I started my Keto journey February 1, 2017. I was literally running for my life! May 24 2016, I lost my baby boy in month 5 of my pregnancy. (Pic below on left) It was such a hard time for me. I was 6 months out of corporate america to start my very new business as well as just dealing with everyday life. I was so sick the entire pregnancy and my business was lacking big time!
The night I lost my baby was crazy! I minute I was on the couch watching a movie,and the next I was in the ER! Everything went so fast. I was terrified! I had to deliver a baby that I had just found out was dead inside of me for about 4 days!
I laid in that hospital bed confused and angry. Not even gonna lie..I WAS PISSED! I would have happily endured being sick the entire pregnancy. I just wanted to have a healthy baby. I’ve been praying for years! I felt like I had come out empty handed. Nothing to show for the time gone by. 2 babies gone. My baby boy, and my business.

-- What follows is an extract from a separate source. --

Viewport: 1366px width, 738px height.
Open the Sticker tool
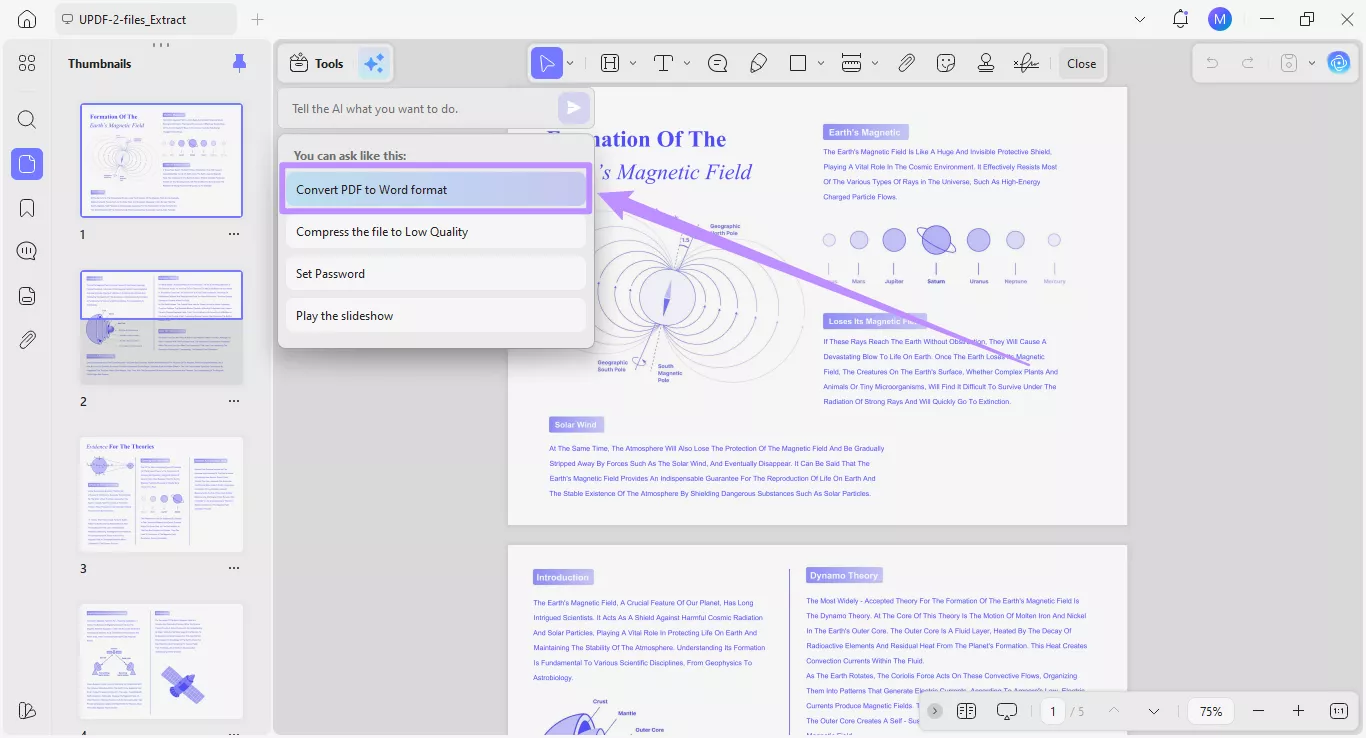945,62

Well, depression set in deep. Anxiety, worry,stress, and fear became my close cousins. I felt guilt and shame, and I tried to hide from God.(funny right as if I could. lol) You see, I was a Bold christian..Strong in my faith! How could I be depressed when I know how BIG my God is right? I went from the top of the mountain all the way back down again, and the crazy thing is that no one knew it! I would put on my game face at church and for my family and cry in secret. Little Debbie snacks and whatever else I could find to shove down my throat became my bestie. I would eat until I made myself sick. The pounds started piling on quick. All the while I was praying for God to pull me out of this pit!
About October I started to feel weird. I was waking up in the middle of the night so thirsty. Like drinking so much water that I had to keep a big cup by my bed. My mouth was so dry, and I was going to the bathroom a ton. I could feel myself being high in the mornings and then going to an extreme low by afternoon. Super fatigued and drained. I didn’t know what was going on. I thought I was pregnant again! So happy, I took pregnancy test after pregnancy test and never got a positive reading. Ugh!
Long story short, I was watching Kenneth Copeland Ministries one morning (few months later) and there was a man by the name of Dr Colbert on there talking about the Ketogenic diet. I immediately looked that episode up on youtube and watched it again. It hit me! I think I was getting diabetes symptoms! Agh!! I immediately started talking to God about all that I had just watched. Fast forward, I did my research and started my journey! God had answered my prayers! Whoop whoop! Thank you Jesus!(lifts hands)
5 months later I am happy to report that I have lost 39 pounds, gained a different perspective about my baby, not depressed, full of energy, and am still going Keto strong!
God is Amazing!! I’m taking back control of my body 1 pound of fat at a time. (Lifts hands)
Disclosure: I am not a nutritionist or doctor. The content provided on my website as well as my youtube channel are based on my own journey and personal experiences with a Ketogenic Diet. You should consult with a physician before starting any new diet.